Francavilla, la paura del sisma fa crescere il mercato della casa

3 Marzo 2017

Aumentano le richieste di appartamenti in città e sul litorale secondo le rilevazioni della Domus Negli ultimi diciotto mesi è cresciuto l’esodo dai centri dell’entroterra verso la zona costiera

FRANCAVILLA AL MARE. Il mercato immobiliare di Francavilla al Mare, dopo aver superato la pesante crisi degli anni passati, negli ultimi diciotto mesi, dalla metà del 2015, fa registrare una tendenza, seppur leggera, di crescita. A scattare la fotografia della situazione è Tommaso De Gregorio, presidente regionale della Fiaip (federazione italiana agenti immobiliari professionali) e titolare dell'agenzia Domus di viale Nettuno.

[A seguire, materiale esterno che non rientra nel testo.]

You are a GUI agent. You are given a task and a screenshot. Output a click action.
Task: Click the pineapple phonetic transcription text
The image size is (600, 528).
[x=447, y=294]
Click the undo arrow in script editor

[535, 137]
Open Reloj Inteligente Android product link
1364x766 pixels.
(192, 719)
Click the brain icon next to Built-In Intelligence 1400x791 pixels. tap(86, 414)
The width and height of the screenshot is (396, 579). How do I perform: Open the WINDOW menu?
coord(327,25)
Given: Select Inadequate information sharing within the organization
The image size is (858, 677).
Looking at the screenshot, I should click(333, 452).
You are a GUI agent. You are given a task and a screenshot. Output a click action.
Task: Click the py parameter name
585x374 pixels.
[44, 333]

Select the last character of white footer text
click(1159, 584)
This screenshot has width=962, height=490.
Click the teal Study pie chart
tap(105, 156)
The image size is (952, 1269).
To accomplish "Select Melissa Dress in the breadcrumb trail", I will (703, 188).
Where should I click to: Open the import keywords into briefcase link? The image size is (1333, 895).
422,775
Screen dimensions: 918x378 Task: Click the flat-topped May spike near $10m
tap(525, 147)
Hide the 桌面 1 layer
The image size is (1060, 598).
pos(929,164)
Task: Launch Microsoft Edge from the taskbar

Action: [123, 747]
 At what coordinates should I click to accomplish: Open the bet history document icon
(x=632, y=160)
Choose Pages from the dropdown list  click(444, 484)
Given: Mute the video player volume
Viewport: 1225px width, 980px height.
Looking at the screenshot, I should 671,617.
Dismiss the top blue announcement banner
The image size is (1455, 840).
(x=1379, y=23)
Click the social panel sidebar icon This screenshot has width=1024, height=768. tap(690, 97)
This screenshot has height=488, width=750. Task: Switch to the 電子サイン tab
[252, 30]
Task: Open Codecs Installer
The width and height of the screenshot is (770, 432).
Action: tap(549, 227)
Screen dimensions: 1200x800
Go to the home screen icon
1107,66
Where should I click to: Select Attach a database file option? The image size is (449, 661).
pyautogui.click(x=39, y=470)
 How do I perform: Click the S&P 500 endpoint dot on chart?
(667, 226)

«Quello di Francavilla», spiega De Gregorio, «vive un momento particolare ed è vivace soprattutto grazie alla posizione privilegiata sul mare che porta a numerose richieste provenienti dalle zone interne della provincia di Chieti e dell’Aquila. Sono in tanti anche coloro che cercano casa dalle città di Pescara e Chieti, nonostante qui le abitazioni costino più di quest'ultima». Altro aspetto che ha fatto salire la richiesta di appartamenti in città, le numerose scosse di terremoto che si sono verificate lo scorso anno, con tanti cittadini che hanno trasformato in prima casa l'alloggio francavillese che prima rappresentava il luogo della villeggiatura; altri che invece hanno deciso proprio di trasferirsi sulla costa per la paura del sisma. Le richieste di immobili, sia in vendita che in affitto, si concentra però nella fascia costiera della città, dalla ferrovia fino al mare, e in questa fascia le zone maggiormente di pregio e costose e anche più richieste sono quelle che vanno dal ponte sul fiume Alento fino a dopo piazza Sirena. Un fenomeno evidente soprattutto negli ultimi cinque anni, come spiega De Gregorio: «È una zona più abitata e vissuta anche d'inverno rispetto a quelle periferiche, per questa ragione le richieste si concentrano lì». La maggior parte delle case sfitte sono invece quelle nella zona costiera nord, in zona Pretaro: infatti, sono state costruite come case vacanze ma affittarle solo nei mesi estivi non conviene più per ragioni fiscali che portano a non avere guadagni e, per la loro tipologia, ovvero bilocali e trilocali con stanze piccole che non rispondono alle esigenze abitative, sono difficili da affittare e vendere.

I prezzi a metro quadro degli immobili vanno da 1.200-1.300 euro nella zona delle contrade collinari fino ai 2.400-2.500 euro per la zona centrale, mentre il canone di locazione medio va da 350 a 550 euro.

Per i locali commerciali, che sono quasi impossibili da trovare in centro, nella zona di piazza Sant'Alfonso e sulla Nazionale Adriatica con parcheggio, è alto il numero di quelli vuoti nel resto della città. In controtendenza invece l'apertura dei locali come bar e ristoranti.